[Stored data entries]
BEGIN

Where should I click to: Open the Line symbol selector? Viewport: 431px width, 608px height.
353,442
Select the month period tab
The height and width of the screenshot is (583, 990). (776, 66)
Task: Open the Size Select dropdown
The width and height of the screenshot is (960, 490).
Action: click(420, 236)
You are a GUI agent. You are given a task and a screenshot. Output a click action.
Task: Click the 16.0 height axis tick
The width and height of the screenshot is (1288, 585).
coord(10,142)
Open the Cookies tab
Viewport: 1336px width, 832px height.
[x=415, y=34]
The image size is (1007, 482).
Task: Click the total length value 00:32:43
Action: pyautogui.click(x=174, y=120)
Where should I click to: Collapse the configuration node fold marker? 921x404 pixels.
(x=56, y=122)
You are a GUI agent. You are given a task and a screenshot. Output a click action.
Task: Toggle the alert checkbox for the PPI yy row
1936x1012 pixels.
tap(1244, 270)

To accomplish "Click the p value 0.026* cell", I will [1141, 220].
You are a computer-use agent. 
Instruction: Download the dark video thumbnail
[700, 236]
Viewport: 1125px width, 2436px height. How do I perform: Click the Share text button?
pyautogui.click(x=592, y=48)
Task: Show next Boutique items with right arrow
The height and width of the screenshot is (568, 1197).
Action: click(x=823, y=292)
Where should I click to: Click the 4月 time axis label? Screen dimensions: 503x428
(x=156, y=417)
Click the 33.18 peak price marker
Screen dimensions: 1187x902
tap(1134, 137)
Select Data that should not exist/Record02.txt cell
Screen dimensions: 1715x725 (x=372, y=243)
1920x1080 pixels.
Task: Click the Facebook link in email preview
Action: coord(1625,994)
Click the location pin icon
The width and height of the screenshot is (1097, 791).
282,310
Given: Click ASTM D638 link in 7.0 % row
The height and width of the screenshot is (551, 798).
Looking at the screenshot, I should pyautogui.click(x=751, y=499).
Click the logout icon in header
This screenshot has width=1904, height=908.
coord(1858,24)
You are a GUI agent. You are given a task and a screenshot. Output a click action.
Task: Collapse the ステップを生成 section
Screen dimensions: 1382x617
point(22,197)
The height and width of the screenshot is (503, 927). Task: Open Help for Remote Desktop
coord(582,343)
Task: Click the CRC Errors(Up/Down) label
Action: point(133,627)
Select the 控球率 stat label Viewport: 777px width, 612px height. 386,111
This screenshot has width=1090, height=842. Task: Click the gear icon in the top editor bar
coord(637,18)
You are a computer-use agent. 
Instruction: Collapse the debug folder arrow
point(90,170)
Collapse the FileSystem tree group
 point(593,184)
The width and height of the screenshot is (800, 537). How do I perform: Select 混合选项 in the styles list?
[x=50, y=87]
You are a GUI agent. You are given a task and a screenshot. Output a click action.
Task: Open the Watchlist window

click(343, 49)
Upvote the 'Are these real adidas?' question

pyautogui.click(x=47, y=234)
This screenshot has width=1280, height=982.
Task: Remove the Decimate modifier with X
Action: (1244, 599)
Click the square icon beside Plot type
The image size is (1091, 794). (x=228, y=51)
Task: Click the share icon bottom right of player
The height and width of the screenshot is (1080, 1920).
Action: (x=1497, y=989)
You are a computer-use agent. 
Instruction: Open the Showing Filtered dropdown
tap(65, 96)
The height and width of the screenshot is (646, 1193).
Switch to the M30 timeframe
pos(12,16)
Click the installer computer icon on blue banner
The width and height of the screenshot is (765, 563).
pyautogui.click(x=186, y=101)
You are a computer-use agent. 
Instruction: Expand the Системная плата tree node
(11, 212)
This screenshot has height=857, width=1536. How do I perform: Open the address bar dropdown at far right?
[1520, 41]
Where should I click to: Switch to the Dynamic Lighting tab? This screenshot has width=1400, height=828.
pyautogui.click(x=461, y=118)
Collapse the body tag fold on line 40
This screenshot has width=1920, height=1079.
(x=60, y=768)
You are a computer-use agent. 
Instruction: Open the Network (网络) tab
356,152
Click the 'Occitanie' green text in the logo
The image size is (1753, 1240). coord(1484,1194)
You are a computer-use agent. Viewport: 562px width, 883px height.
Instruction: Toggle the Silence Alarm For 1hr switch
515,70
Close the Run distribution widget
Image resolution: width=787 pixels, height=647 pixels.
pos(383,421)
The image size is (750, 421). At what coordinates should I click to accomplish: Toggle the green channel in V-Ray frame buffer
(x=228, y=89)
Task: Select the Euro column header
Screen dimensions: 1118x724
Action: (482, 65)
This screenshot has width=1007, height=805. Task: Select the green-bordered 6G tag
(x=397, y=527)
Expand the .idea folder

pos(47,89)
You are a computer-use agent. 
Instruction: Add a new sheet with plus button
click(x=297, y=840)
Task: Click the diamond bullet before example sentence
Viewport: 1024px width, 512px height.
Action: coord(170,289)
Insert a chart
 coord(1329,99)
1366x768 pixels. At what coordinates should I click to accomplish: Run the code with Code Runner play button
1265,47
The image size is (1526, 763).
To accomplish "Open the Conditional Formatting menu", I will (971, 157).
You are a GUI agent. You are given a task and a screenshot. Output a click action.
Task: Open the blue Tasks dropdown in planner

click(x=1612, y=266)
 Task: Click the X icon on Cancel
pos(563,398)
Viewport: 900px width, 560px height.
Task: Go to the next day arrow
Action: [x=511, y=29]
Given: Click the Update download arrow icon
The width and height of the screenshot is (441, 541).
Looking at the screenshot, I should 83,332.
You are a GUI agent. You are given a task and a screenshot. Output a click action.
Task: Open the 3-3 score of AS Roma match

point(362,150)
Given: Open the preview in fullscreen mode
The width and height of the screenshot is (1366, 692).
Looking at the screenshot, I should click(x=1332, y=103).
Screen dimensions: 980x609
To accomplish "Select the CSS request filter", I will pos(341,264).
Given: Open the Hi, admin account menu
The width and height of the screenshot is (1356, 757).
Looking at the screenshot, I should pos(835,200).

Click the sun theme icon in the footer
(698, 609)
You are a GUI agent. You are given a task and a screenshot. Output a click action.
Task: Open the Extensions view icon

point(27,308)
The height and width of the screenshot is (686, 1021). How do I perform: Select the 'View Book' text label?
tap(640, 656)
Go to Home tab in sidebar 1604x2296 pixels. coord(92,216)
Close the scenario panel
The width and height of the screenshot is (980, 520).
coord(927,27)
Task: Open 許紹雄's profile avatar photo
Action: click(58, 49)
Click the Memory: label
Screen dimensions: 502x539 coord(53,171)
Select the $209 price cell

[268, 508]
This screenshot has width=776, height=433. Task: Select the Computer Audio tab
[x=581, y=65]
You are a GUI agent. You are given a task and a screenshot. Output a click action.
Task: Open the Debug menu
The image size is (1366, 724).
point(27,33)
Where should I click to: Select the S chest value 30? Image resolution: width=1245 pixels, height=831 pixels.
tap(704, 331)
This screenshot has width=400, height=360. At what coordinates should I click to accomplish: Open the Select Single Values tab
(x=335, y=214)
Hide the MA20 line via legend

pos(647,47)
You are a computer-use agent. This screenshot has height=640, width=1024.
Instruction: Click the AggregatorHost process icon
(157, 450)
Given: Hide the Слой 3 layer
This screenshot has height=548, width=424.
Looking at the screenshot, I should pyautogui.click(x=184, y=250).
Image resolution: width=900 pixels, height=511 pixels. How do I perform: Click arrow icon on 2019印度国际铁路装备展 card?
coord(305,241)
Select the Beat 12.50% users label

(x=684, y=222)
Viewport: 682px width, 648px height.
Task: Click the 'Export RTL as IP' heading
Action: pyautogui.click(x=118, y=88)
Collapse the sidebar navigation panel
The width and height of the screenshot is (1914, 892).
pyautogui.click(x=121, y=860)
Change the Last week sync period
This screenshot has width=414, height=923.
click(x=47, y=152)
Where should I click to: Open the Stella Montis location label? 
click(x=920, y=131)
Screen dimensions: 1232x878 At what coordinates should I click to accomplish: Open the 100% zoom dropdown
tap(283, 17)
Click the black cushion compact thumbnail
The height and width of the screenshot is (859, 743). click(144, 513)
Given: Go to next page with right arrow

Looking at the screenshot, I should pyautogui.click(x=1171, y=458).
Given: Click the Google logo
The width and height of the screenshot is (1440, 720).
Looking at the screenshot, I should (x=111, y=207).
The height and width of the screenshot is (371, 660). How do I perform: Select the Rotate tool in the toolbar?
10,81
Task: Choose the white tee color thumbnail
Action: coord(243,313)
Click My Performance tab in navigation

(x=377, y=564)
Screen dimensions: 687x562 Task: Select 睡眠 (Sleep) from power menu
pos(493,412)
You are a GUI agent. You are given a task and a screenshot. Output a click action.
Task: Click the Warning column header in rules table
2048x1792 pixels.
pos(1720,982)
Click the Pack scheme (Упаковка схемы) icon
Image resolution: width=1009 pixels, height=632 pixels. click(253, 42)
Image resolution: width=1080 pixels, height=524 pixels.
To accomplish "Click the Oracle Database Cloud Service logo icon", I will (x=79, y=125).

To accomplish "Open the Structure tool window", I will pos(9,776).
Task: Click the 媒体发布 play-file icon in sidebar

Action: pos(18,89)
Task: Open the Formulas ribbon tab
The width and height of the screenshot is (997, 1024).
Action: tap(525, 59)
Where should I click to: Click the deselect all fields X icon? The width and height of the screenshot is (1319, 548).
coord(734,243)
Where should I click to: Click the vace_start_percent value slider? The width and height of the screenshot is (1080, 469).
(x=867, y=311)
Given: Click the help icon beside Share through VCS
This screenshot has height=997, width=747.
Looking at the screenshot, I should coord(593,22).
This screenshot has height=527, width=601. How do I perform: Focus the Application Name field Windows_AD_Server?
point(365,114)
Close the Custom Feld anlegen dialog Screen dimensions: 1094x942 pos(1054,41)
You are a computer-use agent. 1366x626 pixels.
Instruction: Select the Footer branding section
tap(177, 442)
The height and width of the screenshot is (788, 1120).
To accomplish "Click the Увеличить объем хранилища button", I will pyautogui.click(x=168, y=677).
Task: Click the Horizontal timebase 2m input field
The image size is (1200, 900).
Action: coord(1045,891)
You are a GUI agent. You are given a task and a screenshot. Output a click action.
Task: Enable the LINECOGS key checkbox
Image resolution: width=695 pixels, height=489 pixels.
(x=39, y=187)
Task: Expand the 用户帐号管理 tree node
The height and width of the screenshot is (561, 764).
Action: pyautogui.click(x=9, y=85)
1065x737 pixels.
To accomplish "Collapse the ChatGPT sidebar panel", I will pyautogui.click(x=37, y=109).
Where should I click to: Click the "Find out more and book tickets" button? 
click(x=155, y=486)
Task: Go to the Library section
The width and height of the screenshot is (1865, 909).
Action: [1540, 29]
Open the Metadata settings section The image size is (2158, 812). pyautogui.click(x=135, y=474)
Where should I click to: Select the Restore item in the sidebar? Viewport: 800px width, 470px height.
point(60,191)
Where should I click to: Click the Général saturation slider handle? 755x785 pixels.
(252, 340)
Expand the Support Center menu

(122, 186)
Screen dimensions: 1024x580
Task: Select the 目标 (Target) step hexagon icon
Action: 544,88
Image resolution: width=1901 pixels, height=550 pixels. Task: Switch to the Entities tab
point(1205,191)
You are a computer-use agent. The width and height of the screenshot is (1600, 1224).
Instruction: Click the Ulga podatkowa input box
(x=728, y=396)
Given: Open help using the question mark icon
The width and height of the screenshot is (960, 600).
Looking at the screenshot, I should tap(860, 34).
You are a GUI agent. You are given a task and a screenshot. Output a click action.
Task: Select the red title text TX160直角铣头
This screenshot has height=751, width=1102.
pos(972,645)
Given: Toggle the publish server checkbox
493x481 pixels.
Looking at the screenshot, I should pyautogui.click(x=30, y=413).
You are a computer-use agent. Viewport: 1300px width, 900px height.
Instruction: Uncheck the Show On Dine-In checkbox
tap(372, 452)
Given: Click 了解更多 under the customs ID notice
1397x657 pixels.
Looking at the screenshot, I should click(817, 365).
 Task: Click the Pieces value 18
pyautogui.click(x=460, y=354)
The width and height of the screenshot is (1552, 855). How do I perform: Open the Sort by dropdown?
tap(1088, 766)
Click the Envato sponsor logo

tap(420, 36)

END

Find all the lines with "column" in the data and copy them.

- **Response for this exercise**
Task: Select the Euro column header
Task: Click the Warning column header in rules table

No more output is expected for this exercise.